I’m starting at 1000 virtual users at the system. The setup has two .NET APIs one is compute-only, it calculates age when you pass a birthdate. The other hits Postgres, fetching a value by key. The database has integer keys between 1 and 1000, each mapped to a random GUID, and that’s what the API returns.

Database is configured at 200 max connections. Load is generated with k6, the .NET APIs are running under a profiler, and the machine is 16GB RAM, 8-core CPU.

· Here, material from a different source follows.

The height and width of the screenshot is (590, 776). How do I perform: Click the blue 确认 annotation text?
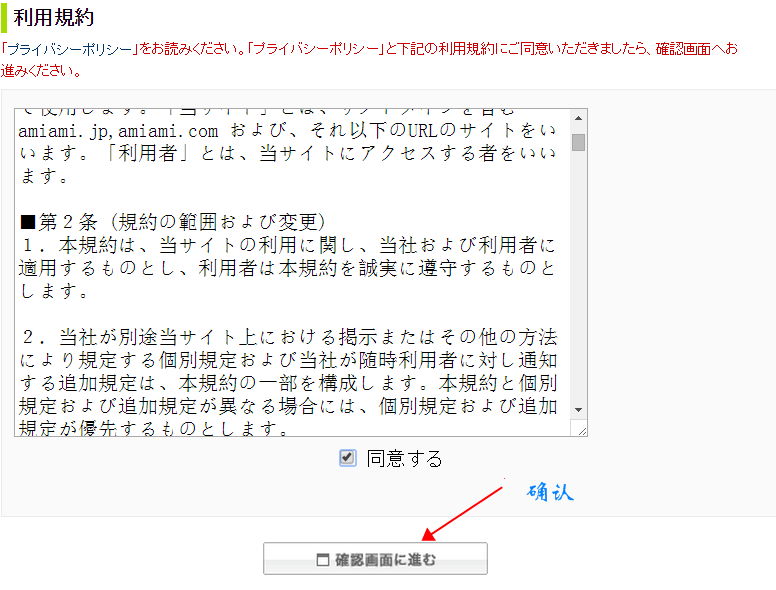(x=551, y=492)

Testing with 1000 virtual users

We are testing it in 3 scenarios to see what are the bottlenecks we will enounter,

  1. Local Date Api, Just compute only everything is local the client and server, this is to see the capability of CPU and memory
  2. Local Fetch Api with Database call: this is to see what happens when DB is involved
  3. Remote Fetch Api with Database call: this is to see when network is involved

Metric Local, no DB (GetAge) Local, with DB (FetchUUID) Remote, with DB (FetchUUID)
Throughput (rps) 28,807 9,326 4,584
Total requests (6 min) 10,370,595 3,357,423 1,650,602
p50 latency 19 ms 53 ms 123 ms
p95 latency 35 ms 113 ms 251 ms
p99 latency 50 ms 296 ms ~310 ms
Max latency 2.3 s 15.7 s 5.7 s
Failures 0 55 (0.002%) 2 (0.0001%)
Bottleneck Kernel + Kestrel Postgres + connection pool Wi-Fi network

Local, no DB (28,807 rps). k6 and the .NET app on the same machine, endpoint does pure CPU work (date math). Nothing to wait on. The only limit is how fast the kernel can shovel HTTP requests through Kestrel. Latency is tight (p50 to p99 spread is only 2.5x), almost no tail. This is the server’s true ceiling when nothing external is in the way.

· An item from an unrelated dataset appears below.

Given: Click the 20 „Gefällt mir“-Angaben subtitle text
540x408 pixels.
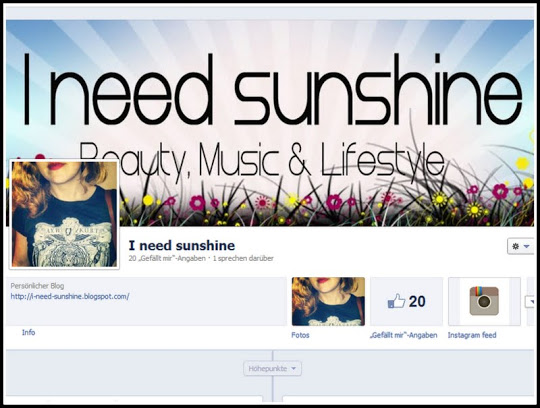Looking at the screenshot, I should (x=167, y=258).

Local, with DB (9,326 rps). Same setup, but the endpoint now hits Postgres for every request. Throughput drops 3x because each request now waits on a connection from the pool, executes SQL, and parses a row. The 15.7-second max latency is requests stuck in the connection pool queue when all 200 connections are busy. The bottleneck moved from the kernel to the database stack.

Remote, with DB (4,584 rps). Same DB endpoint, but k6 now runs on a separate laptop hitting the server over Wi-Fi. Throughput drops another 2x but the DB is no longer the bottleneck. The network is. Median latency jumps to 123ms (almost entirely Wi-Fi round-trip), and the server sits idle most of the time waiting for the next packet. The DB stack could handle far more load; the network just won’t deliver it.

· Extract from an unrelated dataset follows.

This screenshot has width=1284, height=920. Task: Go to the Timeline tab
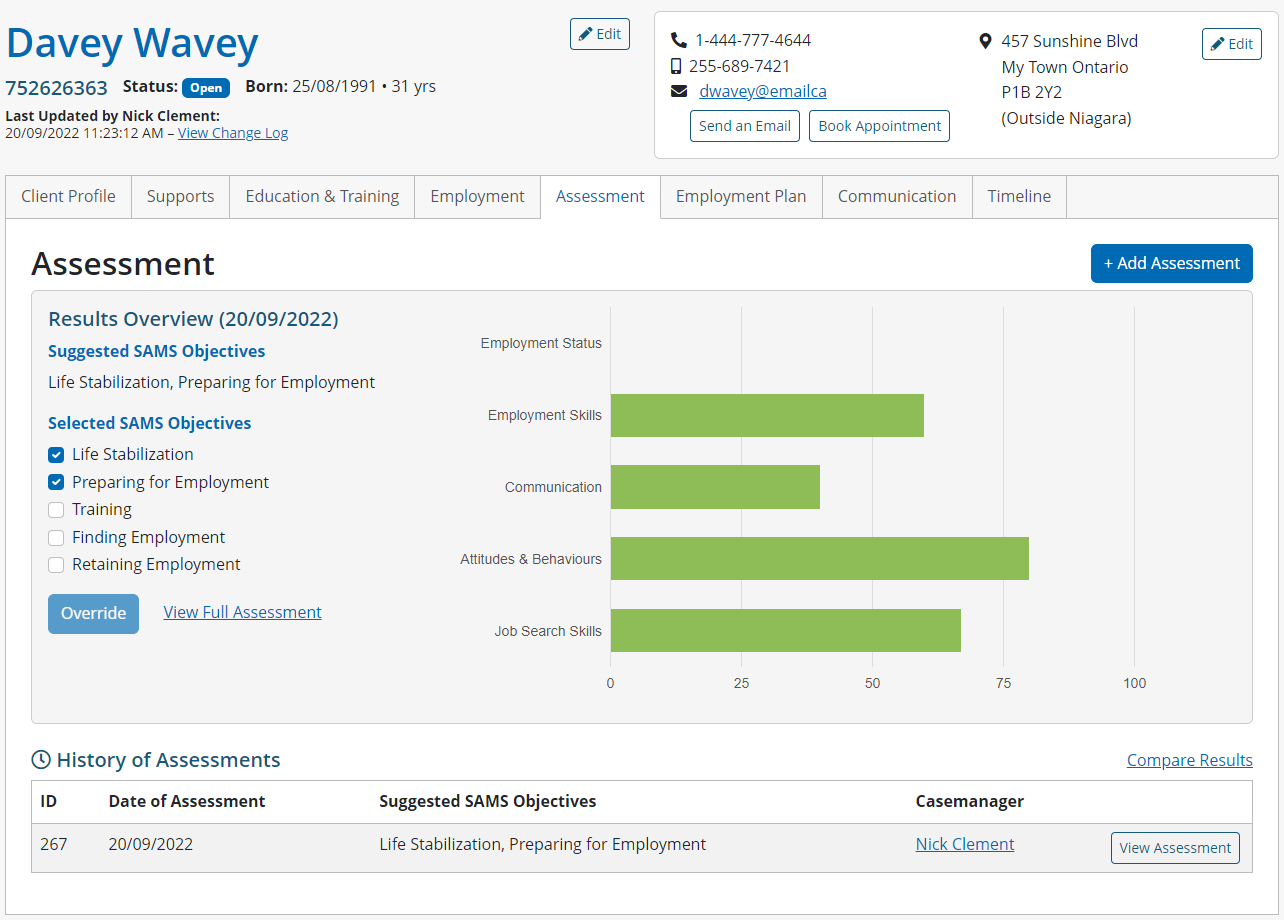point(1018,197)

The three runs show how performance bottlenecks are layered and how each one hides the next. On localhost with no I/O, the server hit its true CPU ceiling at 28K rps. Add a database call, and the ceiling drops to 9K rps because the connection pool and Postgres become the slowest link. Move the client across a Wi-Fi network, and the ceiling drops again to 4.5K rps but now the database isn’t the bottleneck anymore, the network is. The same DB code that looked like the problem in run two is invisible in run three, because something even slower sits in front of it. This concludes: optimizing any layer is pointless until we haven’t identified the bottleneck.

API isn’t doing much, the real work is at the kernel level. Serving incoming HTTP requests, establishing the TCP connection, reading bytes off the socket, putting in accept queue, writing the response, pushing bytes back out. That’s hundreds of syscalls just to move my HTTP traffic in and out.

Now let’s jump to the next layer. I’ll keep one rule throughout: p90 < 500ms. I know that’s generous, but this is a local machine and everything from server to client and database all are here.

Layer 3 : 1000 to 10000

Database connection pool now 300 connection max and now lets go to 5k users first

Metric This 5K (gradual ramp)
Throughput 2,717 rps
Total requests 2,608,544
p50 latency 460 ms
p95 latency 4.45 s
p99 latency 6.41 s
Max latency 15.8 s
Avg latency 1,100 ms
Failures 0

Wi-Fi-bottlenecked system can do 2.7K rps with ~500ms median latency and a 5-second p95. That’s the real number.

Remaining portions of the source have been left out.